Aug 092011
 

John Rubino asks the proper question: “Is This It? Or Can They Fool Us Again?”

There is no where to go and no way out from where we are. After decades of tinkering, stimulating and intervening, the bailing wire is bursting. The issue, as Mr. Rubino describes it is not repair, but extend and pretend:

A stressful weekend for the world’s bankers and politicians, followed by a sleepless Monday, and all with a single question rattling around in their heads: How can we fool them again?

The damage done over decades is beyond repair. Economies of the world are built on foundations of Keynesian and Statist sand, not free-functioning markets. All economies in the developed world suffer from the same disease and they are all coming down. The question is whether they can defer it once more. But, that solves nothing.

Buying time is no economic solution. It produces more distortions and an ultimately greater correction. It is attractive from a political standpoint only because it extends the time in office. Eventually these poseurs and criminals will be run out of town on a rail.

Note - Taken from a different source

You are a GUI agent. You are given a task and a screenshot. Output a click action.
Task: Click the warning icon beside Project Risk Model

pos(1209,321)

In my opinion, there will be no recovery in the sense that the economy will begin to grow at 6% per quarter rates (which typically characterize recovery from recession). Instead we face one of two scenarios. First an economic stagnation, not unlike what has plagued Japan for the last two-plus decades and what has characterized our economy for the last couple of years. Alternatively, some upset condition (collapse of the banking system, collapse of the dollar or some other element) triggers an economic implosion of all world economies.

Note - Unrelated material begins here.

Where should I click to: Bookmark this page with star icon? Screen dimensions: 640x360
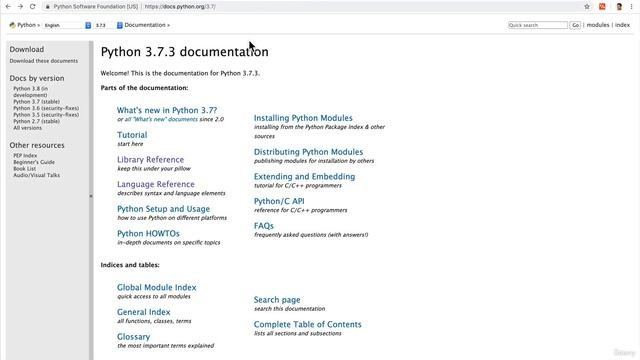pyautogui.click(x=587, y=7)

My guess is the latter outcome, although the stagnation phase (with possibly very high inflation) stage could last for a while.

You pays your money and you takes your chances!

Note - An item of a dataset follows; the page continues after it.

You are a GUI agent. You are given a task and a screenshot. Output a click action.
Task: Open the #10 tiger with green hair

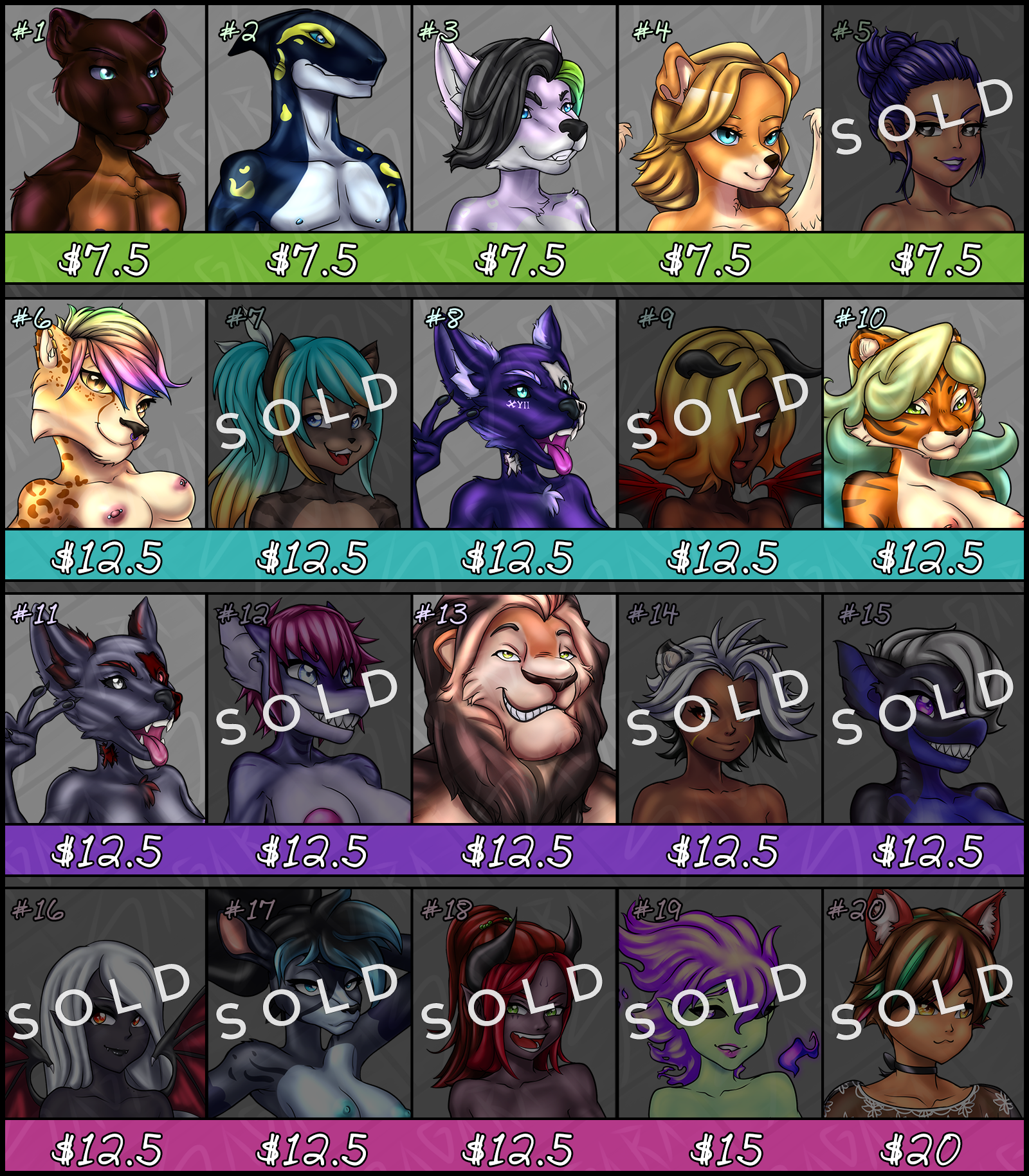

  2 Responses to “Is This It? Or Can They Fool Us Again?”

  1. I see I made a mistake in my previous post. I meant to say that the Japanese scenario is not possible because of… Now another thought, assuming the worst, which I do. What do we do then? Does our economy crash all the way down to the barter level? I think yes, at least on the local level. A friend of mine at work yesterday asked me what good is there to buy precious metals if there’s nothing to buy, it has no intrinsic value. My answer was, that on a barter level, probably not, but precious metals world be a storehouse of value awaiting the time when a modern sort of economy is reestablished. I reached into my desk drawer and pulled out a rifle and a pistol cartridge I just happened to have handy and said that those were good for the barter level. Another coworker agreed, Gold, Silver and Lead.

  2. Hi Monty. As I’ve noted before, I think this gives us more breathing room to accumulate things to survive on, a few months to a year perhaps. Considering your two scenarios, I don’t think the Japanese model is impossible because of state and local debt. We see the one world socialist movement attempting to ransack Wisconsin. Wisconsin is only a preview of things to come. The latter, a total collapse, seems the inevitable conclusion to our grand experiment with liberalism.